Die Kompetenz der Wohnungseigentümer für die Genehmigung des Einbaus des Split-Klimagerätes folgt aus § 20 Abs. 1 WEG, der regelt, dass eine bauliche Veränderung einem Wohnungseigentümer gestattet werden kann. Wenn ein solcher Gestattungsbeschluss vorliegt, ist der Beschluss nur für ungültig zu erklären, wenn die beschlossene Maßnahme die Wohnanlage grundlegend umgestaltet, ein Wohnungseigentümer unbillig benachteiligt wird (§ 20 Abs. 4 WEG) bzw. wenn der Beschluss an einem allgemeinen Beschlussmangel leidet. Dabei ist es ohne Bedeutung, ob der Wohnungseigentümer einen Anspruch auf Gestattung hatte, wie der BGH klarstellt.
Eine grundlegende Umgestaltung der Wohnanlage durch das Klimagerät lag nicht nur fern, sondern wurde von der Klägerin auch nicht geltend gemacht. Der Bundesgerichtshof bestätigte zudem die Ansicht des Berufungsgerichtes, dass eine unbillige Benachteiligung im Sinne von § 20 Abs. 4 Alt. 2 WEG ebenfalls nicht vorlag. Eine solche unbillige Benachteiligung setzt voraus, dass bei wertender Betrachtung und in Abwägung mit den mit der baulichen Veränderung verfolgten Vorteilen die Maßnahme einem verständigen Wohnungseigentümer in zumutbarer Weise nicht abverlangt werden dürfte. Es genügt dagegen nicht, wenn sich ein verständiger Durchschnittseigentümer beeinträchtigt fühlen kann. Auch Umstände, welche zwangsläufig mit der Maßnahme verbunden sind, können für sich allein nicht einen unbilligen Nachteil begründen. Vielmehr muss die bauliche Veränderung zu einer treuwidrigen Ungleichbehandlung der Wohnungseigentümer führen, indem die Nachteile einem oder mehreren Wohnungseigentümern in größerem Umfang zugemutet werden als den übrigen.
Klargestellt hat der Bundesgerichtshof, dass auch die Auswirkungen des späteren bestimmungsgemäßen Gebrauchs einer baulichen Veränderung (hier die Immissionen aufgrund Betriebs der Klimaanlage) grundsätzlich nicht zu berücksichtigen sind. Vielmehr sind nur die unmittelbar mit der baulichen Veränderung verbundenen Auswirkungen (hier insbesondere die Kernbohrung der Außenfassade) berücksichtigungsfähig. Anders ist es nur, wenn bereits bei der Gestattung für die Wohnungseigentümer evident ist, dass der spätere Gebrauch zwangsläufig mit einer unbilligen Benachteiligung eines oder mehrerer Eigentümer einhergehen wird. Das wäre z.B. denkbar, wenn das Klimagerät in unmittelbarer Nähe eines Schlafzimmerfensters des benachteiligten Sondereigentums montiert werden soll, obwohl andere ebenso geeignete Standorte möglich sind. Das war hier nicht der Fall und wurde auch nicht geltend gemacht.

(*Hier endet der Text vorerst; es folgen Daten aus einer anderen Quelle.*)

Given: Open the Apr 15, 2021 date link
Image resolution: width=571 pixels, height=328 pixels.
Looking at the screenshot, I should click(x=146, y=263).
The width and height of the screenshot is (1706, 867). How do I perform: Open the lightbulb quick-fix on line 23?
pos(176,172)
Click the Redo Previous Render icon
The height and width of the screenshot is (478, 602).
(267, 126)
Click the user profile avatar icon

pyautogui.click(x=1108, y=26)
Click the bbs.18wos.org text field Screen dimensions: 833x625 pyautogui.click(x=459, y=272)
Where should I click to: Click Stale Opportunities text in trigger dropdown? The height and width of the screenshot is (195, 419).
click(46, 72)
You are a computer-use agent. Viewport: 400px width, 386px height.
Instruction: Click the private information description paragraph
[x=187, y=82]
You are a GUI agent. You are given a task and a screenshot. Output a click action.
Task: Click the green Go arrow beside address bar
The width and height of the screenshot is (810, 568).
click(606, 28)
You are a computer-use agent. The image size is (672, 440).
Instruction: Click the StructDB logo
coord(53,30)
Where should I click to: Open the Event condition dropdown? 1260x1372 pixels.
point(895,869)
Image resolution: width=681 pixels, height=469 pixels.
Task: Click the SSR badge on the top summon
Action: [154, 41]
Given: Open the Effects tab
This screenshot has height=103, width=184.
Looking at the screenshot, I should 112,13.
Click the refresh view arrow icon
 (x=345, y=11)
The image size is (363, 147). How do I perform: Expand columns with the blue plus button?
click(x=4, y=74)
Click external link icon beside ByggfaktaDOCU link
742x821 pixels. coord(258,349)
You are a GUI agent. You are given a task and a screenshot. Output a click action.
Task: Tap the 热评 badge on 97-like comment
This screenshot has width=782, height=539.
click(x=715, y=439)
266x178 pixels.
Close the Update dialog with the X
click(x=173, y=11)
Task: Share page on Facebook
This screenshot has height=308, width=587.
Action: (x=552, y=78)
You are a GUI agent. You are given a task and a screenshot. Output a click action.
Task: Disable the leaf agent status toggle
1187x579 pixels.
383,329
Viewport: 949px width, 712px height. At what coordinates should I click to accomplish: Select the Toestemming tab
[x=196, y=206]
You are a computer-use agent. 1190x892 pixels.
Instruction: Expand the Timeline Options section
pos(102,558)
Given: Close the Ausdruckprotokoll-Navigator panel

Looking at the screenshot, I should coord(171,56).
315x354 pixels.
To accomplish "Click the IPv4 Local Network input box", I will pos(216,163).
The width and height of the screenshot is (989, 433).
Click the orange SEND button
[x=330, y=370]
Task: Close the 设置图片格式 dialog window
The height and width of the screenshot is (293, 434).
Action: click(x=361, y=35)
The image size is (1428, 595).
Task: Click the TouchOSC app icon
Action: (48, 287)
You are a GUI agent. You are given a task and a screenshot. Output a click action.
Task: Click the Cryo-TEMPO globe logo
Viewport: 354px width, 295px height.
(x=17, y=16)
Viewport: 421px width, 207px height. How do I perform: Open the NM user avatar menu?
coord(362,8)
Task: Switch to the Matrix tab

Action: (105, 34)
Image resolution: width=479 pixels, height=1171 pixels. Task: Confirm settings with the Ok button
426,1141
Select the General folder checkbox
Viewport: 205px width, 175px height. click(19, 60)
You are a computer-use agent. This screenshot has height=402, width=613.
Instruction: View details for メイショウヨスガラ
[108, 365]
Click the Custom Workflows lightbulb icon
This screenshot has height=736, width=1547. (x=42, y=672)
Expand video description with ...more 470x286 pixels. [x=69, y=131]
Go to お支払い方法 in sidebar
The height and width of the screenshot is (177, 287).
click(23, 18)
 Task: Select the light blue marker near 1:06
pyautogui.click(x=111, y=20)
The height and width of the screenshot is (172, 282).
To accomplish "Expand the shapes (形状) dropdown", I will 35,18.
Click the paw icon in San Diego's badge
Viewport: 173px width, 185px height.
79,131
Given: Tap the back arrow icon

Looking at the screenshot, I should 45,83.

Etwaige Beeinträchtigungen durch Immissionen sind auf einer anderen Ebene zu berücksichtigen. Die Bestandskraft eines Beschlusses mit welchem dem Wohnungseigentümer eine bauliche Veränderung gestattet wird, schließt nämlich die Abwehransprüche der anderen Eigentümer gegen den Bauwilligen wegen Immissionen im räumlichen Bereich ihres Sondereigentums nicht aus, so der BGH. Daher sind auch deren Interessen gewahrt. Der Gestattungsbeschluss legitimiert daher nicht zugleich die Benutzung der baulichen Veränderung. Denn selbstverständlich muss ein bauwilliger Eigentümer die einschlägigen, auch gesetzlichen Vorgaben insbesondere zum Immissionsschutz einhalten. Davon kann die Gemeinschaft der Wohnungseigentümer den Bauwilligen durch Gestattungsbeschluss nicht befreien.
Entschieden hat der Bundesgerichtshof auch, dass die unbillige Benachteiligung objektiv zu beurteilen ist. Auf die gesundheitliche Konstitution der Klägerin kommt es daher nicht an.
Nachdem die Klägerin ihre Klage lediglich auf eine Benachteiligung durch Immissionen gestützt hat, die nicht evident waren, lag eine unbillige Benachteiligung gemäß § 20 Abs. 4 WEG nicht vor, sodass die Klägerin die Mehrheitsentscheidung der Gestattung hinnehmen musste. Der Bundesgerichtshof hat demnach die Abweisung der Anfechtungsklage bestätigt und die Revision der Klägerin zurückgewiesen.